● **Excerpt**:

********

The BLACKCAPS took 5-58 in the morning session, setting up a special victory

Famous win for BLACKCAPS at Headingley

England v BLACKCAPS, Second Test at Headingley Stadium, Leeds

First Innings: BLACKCAPS 350 in 72.1 overs (Latham 84, McCullum 41, Ronchi 88; Broad 5-109) v England 350 in 108.2 overs (Lyth 107, Cook 75; Southee 4-83)

Second Innings: BLACKCAPS 454-8d in 91 overs (Guptill 70, McCullum 55, Taylor 48, Watling 120, Ronchi 31, Craig 58*, Southee 40; Wood 3-97) defeated England 255 all out in 91.5 overs (Cook 56, Buttler 73; Craig 3-73, Williamson 3-15) by 199 runs


The BLACKCAPS are celebrating their first Test victory at Headingley in 32 years, and only their fifth Test win against England away from home, after a gripping final day of the second Test in Leeds.

Dark, brooding clouds surrounded the ground for much of the day’s play, but the rain, which had ended play after lunch the previous day, never arrived and New Zealand completed a famous Test win.

England resumed this morning on 44-0 and needed 411 runs to complete the largest successful run chase in Test history, while the BLACKCAPS needed 10 wickets to win the Test and square the series.

Kane Williamson, who is so often the hero with the bat for the BLACKCAPS, reinforced his “golden arm” reputation when he claimed the key wickets of Alistair Cook, Ben Stokes and Stuart Broad.

The offspinner, who had his bowling action cleared by the ICC in December, finished with figures of 3-15 to get the BLACKCAPS home for a memorable win on the ground where he plays his County cricket.     

The visitors, looking to maintain their unbeaten record from the previous six Test series, got off to a perfect start with Trent Boult and Mark Craig claiming two wickets apiece in the first 15 overs of the day to have England in trouble at 62-4.

The home side fought back with Cook (56) and Stokes (29) combining for a 40-run partnership for the fifth wicket, before Williamson had danger man Stokes caught behind on his fifth ball of the day.

England was 102-5 at lunch, all thoughts of chasing down 455 gone, but with captain Cook at the crease they were still a chance of holding on for a draw and a 1-0 series win.   

When he went in the 54th over – trapped in front by Williamson in a decision that he reviewed. It was upheld: the beginning of the end for England.

Jos Buttler (73) and Mark Wood (17) provided some late resistance in a 42-run partnership that lasted 72 deliveries.   

When Buttler was dismissed by Craig in the 92nd over, the BLACKCAPS were celebrating a special moment of history with their first Test win in Leeds since 1983.  

Earlier in the day, the BLACKCAPS came out firing in the cool and windy conditions.

Boult removed Yorkshireman Adam Lyth in his fourth over this morning when he got the ball to swing away from the left-hander and take the edge through to keeper Luke Ronchi.

The 25-year-old, who had got his name on the Honours Board at Lord’s for a five-wicket bag the previous week, continued his good form with the Duke ball when he bowled Gary Ballance with an outswinging Yorker.

********

● **Data extract**:

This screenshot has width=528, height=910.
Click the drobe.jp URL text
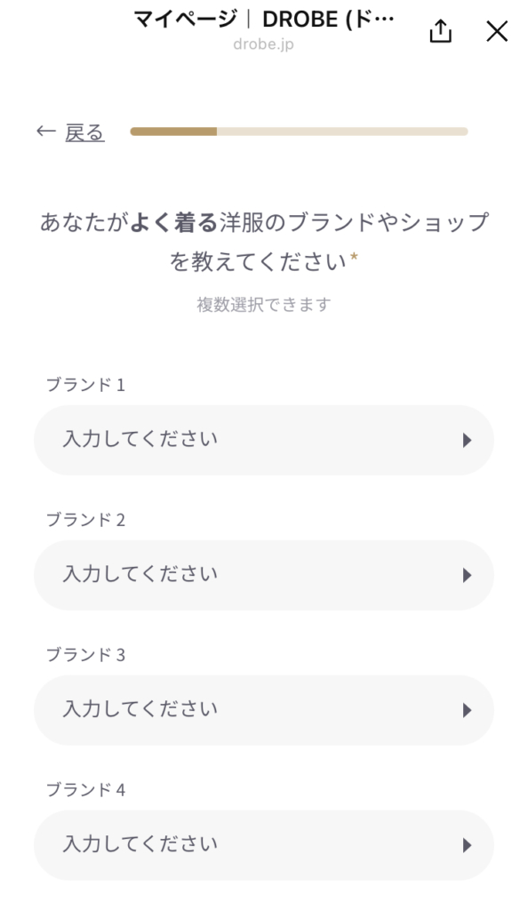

********

● **Work to do**:
- 1) By how many runs did the BLACKCAPS beat England, according to the Headingley match report?
- 2) Please carry on writing the Headingley match report, picking up right after its final sentence.

● **Responses**:
- 1) 199 runs.

- 2)
Meanwhile, offspinner Craig, who opened the attack from the Carnegie Pavilion end, took little time getting into a good rhythm.

Bowling to Ian Bell (1), captain McCullum altered his field to add in a leg slip and the very next ball Craig had his man with a straightforward catch to Kane Williamson.

Joe Root then clipped Craig hard to short leg, where Tom Latham put his body on the line and bravely caught the ball against his body. Root went for a duck and the England run chase was in tatters at 62-4.

Williamson, the infrequently used offspinner, delivered immediate reward claiming the wicket of powerful allrounder Stokes and then claimed three more scalps.   

The Man of the Match was BJ Watling (120) who produced a match-winning innings when he scored the fifth Test century of his career and the first by a New Zealander at Headingley.

The quality of cricket in this Test series has been as entertaining as it has been competitive and means the BLACKCAPS have now gone unbeaten in seven consecutive Test series, since October 2013: a new New Zealand record. Watch Test debutant Luke Ronchi reviewing the team's achievement after the final day:

The BLACKCAPS now move into the ODI series, a mix of day matches and day/nighters against England, and have a warm up game against Leicestershire starting 9.30pm NZT on Saturday ahead of the opening ODI on Tuesday at Edgbaston.


A fascinating final day is in store at Headingley tonight with both the BLACKCAPS and England stating that they will go for the win in the second and final Test.

The BLACKCAPS came out firing this morning – BJ Watling (120), Mark Craig (58*) and Tim Southee (40 from 24) pouring on an entertaining 116 runs from only 16 overs, before skipper Brendon McCullum signalled the declaration at 454-8.

Brendon McCullum calls the players in. Photos:

In reply, England was 44-0 after 13 overs, before rain arrived shortly after lunch. It set in, forcing an early end to play on day four.

With skipper Alistair Cook (18*) and Adam Lyth (24*) at the crease, the hosts will complete a world record chase if they reach the required 455 tomorrow, but Yorkshireman Joe Root has said England believes the total to be very achievable.

The BLACKCAPS, meanwhile, also believe they are on the cusp of their first Test victory at Headingley in 32 years.

Needing to win to draw the series, they resumed this morning on 338-6 with Watling and Craig at the crease on 100* and 15* respectively.

Watling had brought up his fifth Test century before stumps on day three – the first ton scored at Headingley by a New Zealander. He carried on to 120 before he was undone by James Anderson, Root claiming a good diving catch to his right.

At the other end, Craig continued his fine Test in Leeds with his third half century in Tests from 72 balls.

Mark Craig takes a boundary off James Anderson

The lefthander was well supported by Southee, who delivered a typical innings of risk and reward and freed his arms, in his usual style, as he hit six fours and a six in an innings that further strengthened the BLACKCAPS' position in the match.

No fewer than eight BLACKCAPS batsmen struck sixes in the innings, a new world Test record

At the end of it New Zealand had another record: it was the first time in Test cricket history that eight batsmen had hit sixes in one innings, beating the record of seven from South Africa against Zimbabwe in 2010.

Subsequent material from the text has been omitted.